Jesus adds the phrase “for they know not what they do”. The implication here is that ignorance does not excuse the sin. Jesus was not saying they were not guilty. You cannot forgive someone who has not sinned. Sin whether outright sin or sin in ignorance both incur a debt and imply guilt. In the old testament, there were two types of sins: sins of ignorance and sins of presumption Num 15:27-31 “And if any soul sin through ignorance, then he shall bring a she goat of the first year for a sin offering. And the priest shall make an atonement for the soul that sinneth ignorantly, when he sinneth by ignorance before the Lord, to make an atonement for him; and it shall be forgiven him. Ye shall have one law for him that sinneth through ignorance, both for him that is born among the children of Israel, and for the stranger that sojourneth among them. But the soul that doeth ought presumptuously, whether he be born in the land, or a stranger, the same reproacheth the Lord; and that soul shall be cut off from among his people. Because he hath despised the word of the Lord, and hath broken his commandment, that soul shall utterly be cut off; his iniquity shall be upon him.”

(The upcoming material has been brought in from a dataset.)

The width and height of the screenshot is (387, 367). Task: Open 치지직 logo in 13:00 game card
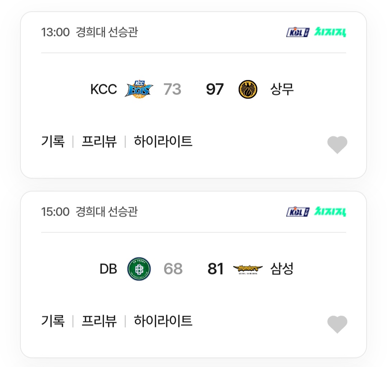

The point is this: ignorance did not remove guilt Lev 5:17 “And if a soul sin, and commit any of these things which are forbidden to be done by the commandments of the Lord; though he wist it not, yet is he guilty, and shall bear his iniquity.” The implication really is that they should have known what they were doing was wrong. The Jews had the OT law to tell them what was right and wrong. So if they in ignorance violated that law, they still paid for the sin. Granted the payment was less than sins of presumption.
You cannot say but I didn’t know thats how it would hurt you. Or I was not thinking. Our ignorance does not make the hurt go away. It does not make the guilt go away. If you walk into a bank and accidently take an envelope of the counter with $1000 in it, do you just get to go on about your life and pretend it didn’t happen. Yeah, maybe you don’t go to jail for it, but you still have to make it right.

Conclusion

Here is the thrust of the message: Just like Stephen followed the example of Jesus Christ in forgiving those who hurt him, we must follow Christ’s example in forgiving those who hurt us. Today, we have looked at four principles about forgiveness that we need to put into action when other have hurt us. You can choose today to continue to hold on to that hurt and not forgive, but it is just going to destroy you. Like cancer that metastasizes and spreads throughout your body, it will kill you. Let’s take the issue or pain, hurts, forgiveness and reconciliation seriously. Here is what I am asking you to do today? Release those who have hurt you? Let them go because only them will you truly let yourself free from this burden. To those who have hurt someone Go, make it right. Admit guilt, confess the sin, ask forgiveness.
For those who have an eternal debt against God that has not been forgiven, He will forgive if you will come to Him in faith. Come today and let us show you how your sins can be forgiven.